─── Text shown
How to Get Recruiters and Hiring Managers to Love You

(With thanks to Messina)

When you successfully tell an engaging story, the levels of oxytocin, dopamine, and serotonin – increase in the listener’s brain. These are hormones that are also related to love, happiness, and affection.

In the case of a job seeker, looking to increase a recruiter’s or hiring manager’s happiness levels, then it pays to engage with a compelling story.

Now it’s common for a recruiter or hiring manager to ask a warm up interview question along the lines of:

“So tell me about yourself.”

The answer you give can be either fairly vanilla. Or it can be one that helps you make a positive impact in the first few seconds and differentiates you from the job seeker pack.

I teach people how to find their ‘Core Story’. While it does not come easy, it certainly is worth the effort.

Here are some helpful steps to arrive at your Core Story.

1. Work out your purpose

I explained the importance of finding your purpose in a previous article. Some key questions to ask yourself are:

  • What triggered you to start on your own journey?
  • What events or stories along the way helped to reinforce that your journey was on the right path for you?
  • What do you believe in?
  • What have you dedicated your life to?
  • What are you committed to?
  • Why do you get out of bed in the morning, and why should any one care?
  • What is the visceral, core reason you do what you do?
──────
─── Provided data
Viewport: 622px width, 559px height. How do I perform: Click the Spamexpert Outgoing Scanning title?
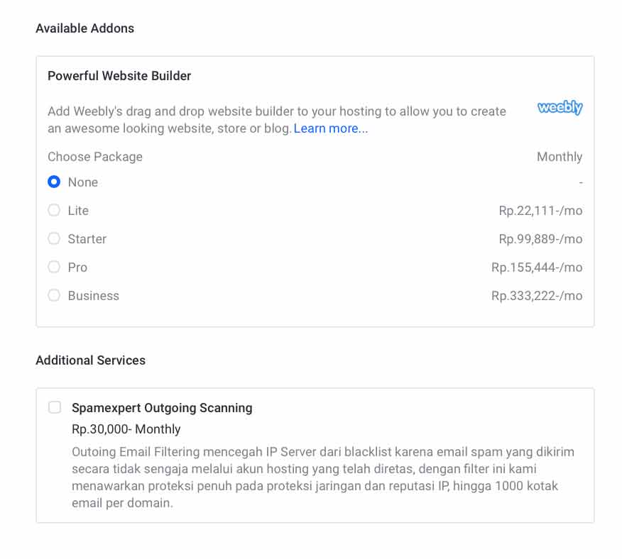tap(162, 408)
──────
Task set —
A - Name every hormone that the article on winning over recruiters says increases in a listener's brain when an engaging story is told.
B - In the article on winning over recruiters, what warm-up interview question is a recruiter or hiring manager commonly said to ask?

Answers given —
A - Oxytocin, dopamine, and serotonin.

B - "So tell me about yourself."